[Entries taken from a collection]
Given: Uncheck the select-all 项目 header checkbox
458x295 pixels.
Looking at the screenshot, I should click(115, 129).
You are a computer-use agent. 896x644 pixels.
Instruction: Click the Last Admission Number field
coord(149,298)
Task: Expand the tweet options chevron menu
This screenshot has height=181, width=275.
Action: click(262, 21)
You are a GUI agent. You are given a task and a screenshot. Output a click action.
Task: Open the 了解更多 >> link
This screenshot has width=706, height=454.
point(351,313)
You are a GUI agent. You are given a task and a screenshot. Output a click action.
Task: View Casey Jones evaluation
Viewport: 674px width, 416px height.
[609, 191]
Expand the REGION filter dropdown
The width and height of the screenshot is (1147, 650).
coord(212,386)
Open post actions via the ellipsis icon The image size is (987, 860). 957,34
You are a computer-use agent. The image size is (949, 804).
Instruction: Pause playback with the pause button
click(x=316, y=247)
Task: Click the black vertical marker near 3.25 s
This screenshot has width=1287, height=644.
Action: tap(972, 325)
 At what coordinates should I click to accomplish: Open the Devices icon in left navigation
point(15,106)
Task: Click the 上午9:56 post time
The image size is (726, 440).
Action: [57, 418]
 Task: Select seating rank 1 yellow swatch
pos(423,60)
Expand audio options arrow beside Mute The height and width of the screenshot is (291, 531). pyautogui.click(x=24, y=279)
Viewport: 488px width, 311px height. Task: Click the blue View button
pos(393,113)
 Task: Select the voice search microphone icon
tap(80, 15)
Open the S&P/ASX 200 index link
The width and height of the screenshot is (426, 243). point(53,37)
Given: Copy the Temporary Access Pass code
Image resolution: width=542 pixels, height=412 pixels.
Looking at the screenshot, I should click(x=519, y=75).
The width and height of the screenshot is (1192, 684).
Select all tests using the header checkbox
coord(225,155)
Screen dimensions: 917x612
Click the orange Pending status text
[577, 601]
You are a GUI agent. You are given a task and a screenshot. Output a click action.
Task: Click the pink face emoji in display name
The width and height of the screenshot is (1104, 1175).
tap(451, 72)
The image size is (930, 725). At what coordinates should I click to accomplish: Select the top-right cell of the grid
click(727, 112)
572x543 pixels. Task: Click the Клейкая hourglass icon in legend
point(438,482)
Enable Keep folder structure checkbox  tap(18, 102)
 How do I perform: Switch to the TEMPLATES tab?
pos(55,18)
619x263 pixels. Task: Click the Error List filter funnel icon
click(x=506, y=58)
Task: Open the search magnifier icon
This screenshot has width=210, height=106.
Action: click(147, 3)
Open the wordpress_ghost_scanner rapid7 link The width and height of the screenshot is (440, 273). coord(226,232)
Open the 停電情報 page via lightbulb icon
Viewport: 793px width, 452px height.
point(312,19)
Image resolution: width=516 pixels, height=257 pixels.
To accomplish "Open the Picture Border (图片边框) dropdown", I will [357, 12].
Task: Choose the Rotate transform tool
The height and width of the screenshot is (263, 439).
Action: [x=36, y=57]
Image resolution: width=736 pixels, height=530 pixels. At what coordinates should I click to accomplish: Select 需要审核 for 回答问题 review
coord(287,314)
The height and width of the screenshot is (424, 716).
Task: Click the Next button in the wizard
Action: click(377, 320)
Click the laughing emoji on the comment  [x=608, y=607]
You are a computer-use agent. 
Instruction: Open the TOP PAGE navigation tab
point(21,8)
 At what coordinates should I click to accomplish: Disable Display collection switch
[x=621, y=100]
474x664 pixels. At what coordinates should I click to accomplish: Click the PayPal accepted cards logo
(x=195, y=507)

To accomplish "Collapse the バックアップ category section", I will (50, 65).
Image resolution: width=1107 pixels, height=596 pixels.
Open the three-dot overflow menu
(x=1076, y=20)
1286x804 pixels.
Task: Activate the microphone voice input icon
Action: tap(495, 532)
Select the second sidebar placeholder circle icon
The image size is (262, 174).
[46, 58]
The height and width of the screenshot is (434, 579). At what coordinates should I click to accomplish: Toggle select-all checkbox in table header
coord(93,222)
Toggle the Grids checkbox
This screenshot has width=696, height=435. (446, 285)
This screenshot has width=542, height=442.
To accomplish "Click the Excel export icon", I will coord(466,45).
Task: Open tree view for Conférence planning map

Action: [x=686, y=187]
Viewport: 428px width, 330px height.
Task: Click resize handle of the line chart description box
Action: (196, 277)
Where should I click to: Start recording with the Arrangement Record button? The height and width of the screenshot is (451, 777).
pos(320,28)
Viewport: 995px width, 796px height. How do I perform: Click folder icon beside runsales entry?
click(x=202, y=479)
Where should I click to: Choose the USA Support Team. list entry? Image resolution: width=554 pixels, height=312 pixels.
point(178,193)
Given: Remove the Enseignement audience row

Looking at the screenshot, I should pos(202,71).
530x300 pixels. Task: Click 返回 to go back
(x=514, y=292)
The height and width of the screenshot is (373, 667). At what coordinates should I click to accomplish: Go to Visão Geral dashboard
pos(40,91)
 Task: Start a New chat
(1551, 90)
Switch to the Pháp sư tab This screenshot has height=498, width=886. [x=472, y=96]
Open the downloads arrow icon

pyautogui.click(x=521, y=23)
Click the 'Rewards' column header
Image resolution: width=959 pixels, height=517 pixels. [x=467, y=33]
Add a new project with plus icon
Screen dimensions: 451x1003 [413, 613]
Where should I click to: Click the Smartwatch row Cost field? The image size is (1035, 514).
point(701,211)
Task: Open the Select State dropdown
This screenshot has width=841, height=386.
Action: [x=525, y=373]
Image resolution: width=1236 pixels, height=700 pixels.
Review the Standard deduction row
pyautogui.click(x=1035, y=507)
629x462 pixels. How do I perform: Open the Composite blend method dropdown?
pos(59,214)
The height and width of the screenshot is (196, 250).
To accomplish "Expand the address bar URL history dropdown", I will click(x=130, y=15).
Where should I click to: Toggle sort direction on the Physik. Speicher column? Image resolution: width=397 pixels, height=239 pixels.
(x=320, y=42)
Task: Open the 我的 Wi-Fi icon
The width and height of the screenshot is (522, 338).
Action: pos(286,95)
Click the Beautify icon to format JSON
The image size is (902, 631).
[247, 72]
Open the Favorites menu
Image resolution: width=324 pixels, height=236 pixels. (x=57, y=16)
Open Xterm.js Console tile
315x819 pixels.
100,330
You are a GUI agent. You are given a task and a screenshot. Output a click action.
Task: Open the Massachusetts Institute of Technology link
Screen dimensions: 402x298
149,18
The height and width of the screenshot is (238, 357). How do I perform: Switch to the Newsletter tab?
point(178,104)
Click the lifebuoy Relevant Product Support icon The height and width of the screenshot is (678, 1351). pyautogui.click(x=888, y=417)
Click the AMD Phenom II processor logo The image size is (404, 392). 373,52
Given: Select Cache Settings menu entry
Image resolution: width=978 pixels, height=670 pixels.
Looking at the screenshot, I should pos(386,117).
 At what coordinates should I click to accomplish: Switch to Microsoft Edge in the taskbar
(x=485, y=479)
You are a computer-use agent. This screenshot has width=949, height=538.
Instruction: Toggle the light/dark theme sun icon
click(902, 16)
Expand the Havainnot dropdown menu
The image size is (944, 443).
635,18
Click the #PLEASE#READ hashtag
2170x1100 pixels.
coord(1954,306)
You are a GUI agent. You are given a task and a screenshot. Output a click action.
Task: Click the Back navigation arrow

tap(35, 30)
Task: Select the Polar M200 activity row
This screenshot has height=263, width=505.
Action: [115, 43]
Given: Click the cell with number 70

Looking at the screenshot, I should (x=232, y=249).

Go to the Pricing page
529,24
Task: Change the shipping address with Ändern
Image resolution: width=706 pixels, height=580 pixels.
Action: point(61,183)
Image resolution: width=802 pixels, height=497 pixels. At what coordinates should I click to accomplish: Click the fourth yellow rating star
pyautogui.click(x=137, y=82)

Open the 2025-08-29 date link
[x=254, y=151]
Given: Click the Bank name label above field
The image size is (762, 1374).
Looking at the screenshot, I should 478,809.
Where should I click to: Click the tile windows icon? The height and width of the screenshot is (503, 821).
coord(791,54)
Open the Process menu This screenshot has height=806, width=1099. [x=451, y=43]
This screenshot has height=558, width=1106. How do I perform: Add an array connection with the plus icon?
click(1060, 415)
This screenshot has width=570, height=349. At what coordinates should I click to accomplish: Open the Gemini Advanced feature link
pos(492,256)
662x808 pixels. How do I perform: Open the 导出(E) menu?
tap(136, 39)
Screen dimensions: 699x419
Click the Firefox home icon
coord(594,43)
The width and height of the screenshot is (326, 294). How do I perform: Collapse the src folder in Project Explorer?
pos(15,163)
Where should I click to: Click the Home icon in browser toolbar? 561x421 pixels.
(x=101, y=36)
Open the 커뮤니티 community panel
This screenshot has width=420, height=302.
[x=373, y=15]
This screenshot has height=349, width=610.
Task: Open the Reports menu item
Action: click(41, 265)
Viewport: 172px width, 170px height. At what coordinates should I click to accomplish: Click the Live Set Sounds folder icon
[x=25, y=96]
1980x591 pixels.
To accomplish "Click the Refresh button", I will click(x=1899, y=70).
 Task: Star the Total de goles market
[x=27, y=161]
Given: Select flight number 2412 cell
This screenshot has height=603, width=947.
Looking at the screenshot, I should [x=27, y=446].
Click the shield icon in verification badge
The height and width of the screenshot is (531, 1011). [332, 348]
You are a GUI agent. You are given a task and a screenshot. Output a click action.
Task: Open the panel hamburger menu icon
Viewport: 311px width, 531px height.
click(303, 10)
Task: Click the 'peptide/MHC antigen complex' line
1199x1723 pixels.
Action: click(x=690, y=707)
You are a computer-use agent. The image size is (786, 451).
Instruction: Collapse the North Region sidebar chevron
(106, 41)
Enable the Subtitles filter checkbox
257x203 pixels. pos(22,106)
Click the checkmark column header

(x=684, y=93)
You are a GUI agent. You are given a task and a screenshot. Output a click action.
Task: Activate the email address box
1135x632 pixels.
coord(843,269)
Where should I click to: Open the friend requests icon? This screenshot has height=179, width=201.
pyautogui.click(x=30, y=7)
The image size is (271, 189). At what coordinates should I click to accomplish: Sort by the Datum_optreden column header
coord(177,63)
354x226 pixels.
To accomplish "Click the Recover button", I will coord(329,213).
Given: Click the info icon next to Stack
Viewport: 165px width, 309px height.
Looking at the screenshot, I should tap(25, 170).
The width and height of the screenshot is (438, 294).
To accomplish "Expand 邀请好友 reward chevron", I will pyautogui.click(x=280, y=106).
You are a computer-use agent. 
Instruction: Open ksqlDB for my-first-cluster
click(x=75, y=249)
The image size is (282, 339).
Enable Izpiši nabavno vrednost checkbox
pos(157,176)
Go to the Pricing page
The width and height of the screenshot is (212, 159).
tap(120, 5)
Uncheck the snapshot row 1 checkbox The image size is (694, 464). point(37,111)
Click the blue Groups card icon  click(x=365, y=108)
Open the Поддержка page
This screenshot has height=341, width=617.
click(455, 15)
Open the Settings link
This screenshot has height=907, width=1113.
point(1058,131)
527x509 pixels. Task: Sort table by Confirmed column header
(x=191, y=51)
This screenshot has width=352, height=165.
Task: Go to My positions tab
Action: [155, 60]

**WORK ITEM:** If the word "computer" appears in a line above, copy that line.

**RESPONSE FOR THIS EXERCISE:**
You are a computer-use agent. 896x644 pixels.
You are a computer-use agent. The image size is (949, 804).
You are a computer-use agent. 
You are a computer-use agent. This screenshot has width=949, height=538.
You are a computer-use agent. The image size is (786, 451).
You are a computer-use agent. 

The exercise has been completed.